The 74’s coverage of Luke C. Moore alternative high school was done in partnership with EWA, and a version of this story first appeared on the Education Writers Association blog.
The rapid improvement in Washington, D.C.’s schools is one of the biggest education stories of the past decade. The graduation rate for D.C. Public Schools, which educate some 60 percent of K-12 students in the capital city, has jumped from 53 percent in 2011 to 69 percent in 2016.
That upward trend — on track to hit 75 percent by the end of next school year (the national rate is 83 percent) — isn’t satisfactory for district officials, who have turned their focus on the 31 percent of students who aren’t making it through.
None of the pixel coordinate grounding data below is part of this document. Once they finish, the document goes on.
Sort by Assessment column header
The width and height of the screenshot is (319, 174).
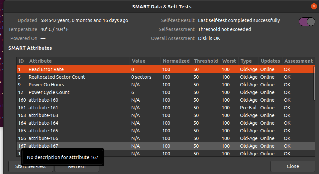[298, 61]
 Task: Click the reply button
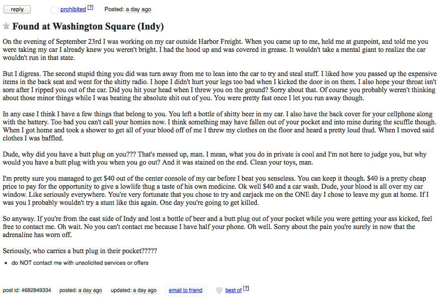17,9

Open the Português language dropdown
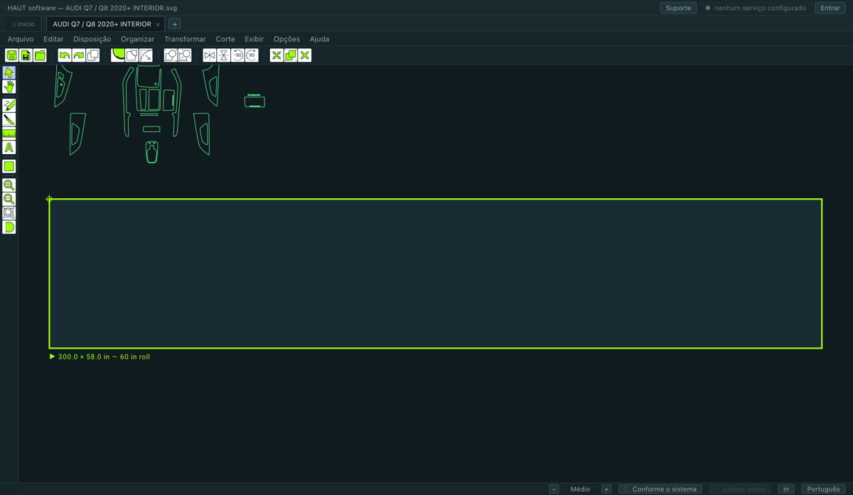pos(823,489)
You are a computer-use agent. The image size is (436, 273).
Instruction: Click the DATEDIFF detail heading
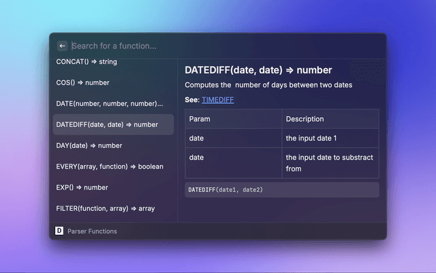point(258,70)
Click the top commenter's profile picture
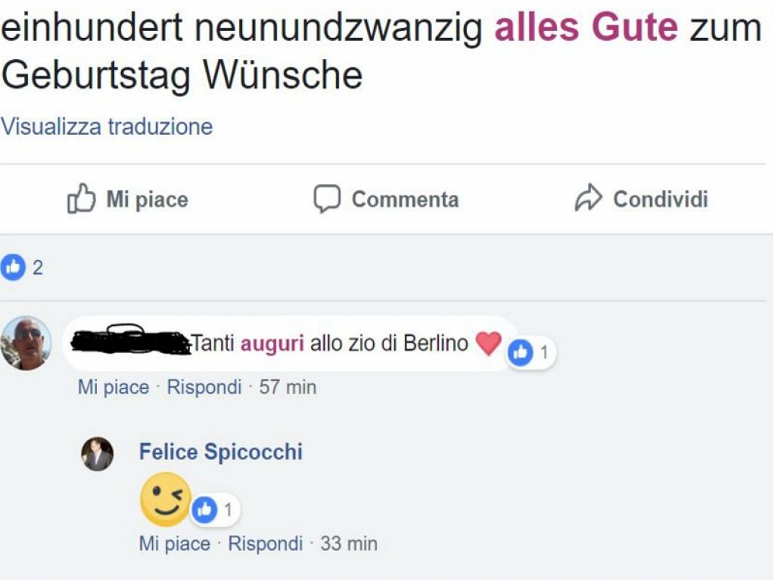The width and height of the screenshot is (775, 582). click(25, 343)
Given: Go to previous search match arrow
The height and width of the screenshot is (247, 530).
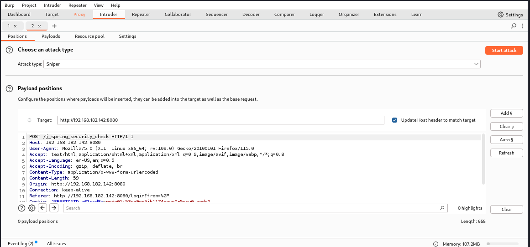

“There was a time when people thought that if students didn’t graduate in four years, because we don’t get credit for those students, it just didn’t matter,” said Jane Spence, DCPS’s deputy chief of secondary schools.
Spence spoke to members of the Education Writers Association visiting Luke C. Moore, an alternative education high school in the Brookland neighborhood of northeast D.C., during the group’s annual conference last week.
“We decided even if it takes you a little longer, we are willing to stick with you to make sure that you get this diploma because it’s so important to the trajectory of your life,” Spence said.
Moore is one of four alternative schools — rebranded as “opportunity academies” — in the roughly 48,400-student DCPS. It focuses on students ages 17 to 21, with an emphasis on getting them to college. Washington Metropolitan concentrates more on younger students, and will open an eighth grade next year. Ballou STAY (School To Aid Youth) and Roosevelt STAY serve students up to age 24 and offer GED and national external diploma programs.
The opportunity academies have a big-name supporter: former first lady Michelle Obama, who visited Moore just before this year’s inauguration and went to Ballou STAY in March.
In addition to the roughly 2,000 students in DCPS schools at risk of dropping out, the district is focusing on the nearly 10,000 school-age young people who aren’t connected to any school in D.C. Two new staffers at the district’s central office this year do nothing but try to find and re-engage them.
This year, Moore has started offering more competency-based, personalized learning that allows students to move through coursework at their own pace. The EWA group visited an English class wrapping up their year-end projects, presentations on various social justice issues. Each made a PowerPoint detailing the problem and presenting a possible solution.
At Luke C Moore Sherika loves that she can learn at her own pace. No need to wait. She can accelerate. pic.twitter.com/gsaXRRAEic— Jane Spence, Ed.D. (@janespencedcps) June 2, 2017
The issues presented ranged from “banning the box” that requires job applicants to disclose criminal records, to ending violence by police, to curtailing the wage gap between men and women.
Every opportunity academy also offers career and technical education options and a nearly full complement of sports teams, uncommon for alternative education campuses.
The Moore boys’ basketball team lost the “Opportunity League” championship to Washington Metropolitan in triple overtime in April.
The 300 students enrolled at Moore come there for different reasons.
Some, like Jelani Humbles, 19, fell behind in regular classes while trying to access special education services at a different school.
Others, like Quion Shears, 19, came to Moore after leaving another high school.
Shears, whose story brought on a few tears, attended a neighborhood high school in D.C. but said he dropped out in ninth grade to take care of his mother, who had gotten sick. She died within a few months, and he was arrested not long after and charged with armed robbery. While in jail, his grandmother died as well, he said. He was home for just a short time before he was picked up by police again. Now, though, he’s set to graduate from Moore this year.
After being shuffled through the school and correctional systems, the welcoming environment at Moore felt different, he said.
“Every teacher is in my corner,” he said. “They make me feel like family.”
Shears has decided he’s coming back to Moore as an intern next year — a surprise announcement that Principal Jada Langston said was news to her.
Bobby Davis Jr., 20, who said he “wasn’t always the most promising student,” estimated he had attended eight schools in D.C. and three in South Carolina (including a private school that scouted him to play football). It wasn’t until he came to Moore, he said, that he felt the school staff was invested in him and college for the first time seemed like an option.
“I literally can’t give this school enough praise,” he told the roughly 15 EWA members during their tour of the school, citing supportive adults from the administration to teachers to janitors and cafeteria workers.
This fall, Davis is off to Allegany Community College in Cumberland, Maryland, to play basketball and start his higher education, which he hopes will lead to a career as a medical examiner.
“I want to be able to sit at the same table with the great medical examiners,” he said. “I want to sit at that table and belong.”